• **Exercise requirements**
Each line of the records that holds "agent" should be shown in full.
Top of The data
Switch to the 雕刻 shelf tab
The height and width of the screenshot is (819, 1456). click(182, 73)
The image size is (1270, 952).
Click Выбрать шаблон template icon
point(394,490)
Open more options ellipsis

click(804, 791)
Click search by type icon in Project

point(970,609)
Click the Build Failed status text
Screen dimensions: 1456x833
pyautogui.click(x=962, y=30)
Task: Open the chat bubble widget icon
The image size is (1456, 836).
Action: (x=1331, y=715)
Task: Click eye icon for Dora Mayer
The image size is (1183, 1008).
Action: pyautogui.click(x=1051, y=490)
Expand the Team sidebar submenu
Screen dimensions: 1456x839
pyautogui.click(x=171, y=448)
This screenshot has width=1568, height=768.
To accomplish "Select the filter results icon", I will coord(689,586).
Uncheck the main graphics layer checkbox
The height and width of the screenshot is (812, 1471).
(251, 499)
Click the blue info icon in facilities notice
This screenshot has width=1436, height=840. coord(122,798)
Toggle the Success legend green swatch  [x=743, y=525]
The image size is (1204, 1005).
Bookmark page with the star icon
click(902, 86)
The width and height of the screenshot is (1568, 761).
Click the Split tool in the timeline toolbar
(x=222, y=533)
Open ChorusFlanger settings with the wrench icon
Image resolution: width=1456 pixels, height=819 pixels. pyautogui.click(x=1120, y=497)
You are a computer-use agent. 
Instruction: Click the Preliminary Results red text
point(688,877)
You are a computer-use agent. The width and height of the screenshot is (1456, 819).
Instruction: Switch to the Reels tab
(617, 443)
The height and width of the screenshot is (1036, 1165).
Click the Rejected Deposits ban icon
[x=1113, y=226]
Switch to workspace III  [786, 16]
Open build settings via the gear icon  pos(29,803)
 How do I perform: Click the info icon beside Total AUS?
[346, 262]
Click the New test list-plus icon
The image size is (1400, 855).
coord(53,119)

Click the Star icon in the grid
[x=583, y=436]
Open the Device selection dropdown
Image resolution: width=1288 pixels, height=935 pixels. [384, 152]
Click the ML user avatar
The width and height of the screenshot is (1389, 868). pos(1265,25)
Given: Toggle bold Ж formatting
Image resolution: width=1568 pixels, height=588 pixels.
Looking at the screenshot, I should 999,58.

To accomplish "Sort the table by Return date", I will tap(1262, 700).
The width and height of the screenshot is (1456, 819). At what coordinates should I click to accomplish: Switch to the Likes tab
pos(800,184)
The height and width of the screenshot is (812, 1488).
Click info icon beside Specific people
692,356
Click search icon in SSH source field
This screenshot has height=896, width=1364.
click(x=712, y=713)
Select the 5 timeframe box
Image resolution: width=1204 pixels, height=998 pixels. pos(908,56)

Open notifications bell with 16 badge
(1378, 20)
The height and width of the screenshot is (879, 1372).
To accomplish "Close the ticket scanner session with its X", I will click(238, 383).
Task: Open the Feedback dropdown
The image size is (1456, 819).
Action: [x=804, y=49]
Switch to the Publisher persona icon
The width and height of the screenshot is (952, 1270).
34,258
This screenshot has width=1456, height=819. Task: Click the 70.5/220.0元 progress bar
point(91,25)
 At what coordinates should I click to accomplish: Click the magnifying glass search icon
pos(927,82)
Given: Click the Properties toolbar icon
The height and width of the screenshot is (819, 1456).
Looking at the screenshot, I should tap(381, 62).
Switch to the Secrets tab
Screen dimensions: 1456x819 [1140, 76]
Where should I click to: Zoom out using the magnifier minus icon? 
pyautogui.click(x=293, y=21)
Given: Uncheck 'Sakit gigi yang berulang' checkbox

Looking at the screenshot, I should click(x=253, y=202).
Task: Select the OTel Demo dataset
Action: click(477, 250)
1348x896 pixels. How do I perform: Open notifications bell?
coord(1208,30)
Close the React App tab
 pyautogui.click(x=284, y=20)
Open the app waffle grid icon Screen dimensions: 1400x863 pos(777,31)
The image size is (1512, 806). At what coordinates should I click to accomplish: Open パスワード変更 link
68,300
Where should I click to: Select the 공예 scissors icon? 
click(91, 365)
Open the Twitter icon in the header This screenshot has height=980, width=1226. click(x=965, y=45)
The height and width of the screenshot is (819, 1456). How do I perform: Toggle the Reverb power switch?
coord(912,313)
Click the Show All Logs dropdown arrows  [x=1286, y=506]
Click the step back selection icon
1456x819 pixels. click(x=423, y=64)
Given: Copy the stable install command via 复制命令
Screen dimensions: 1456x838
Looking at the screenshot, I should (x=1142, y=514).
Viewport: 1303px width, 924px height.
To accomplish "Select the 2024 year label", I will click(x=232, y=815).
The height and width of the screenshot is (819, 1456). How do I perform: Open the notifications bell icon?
Bottom of The data
• **Task output**
You are a computer-use agent. 
You are a computer-use agent. The width and height of the screenshot is (1456, 819).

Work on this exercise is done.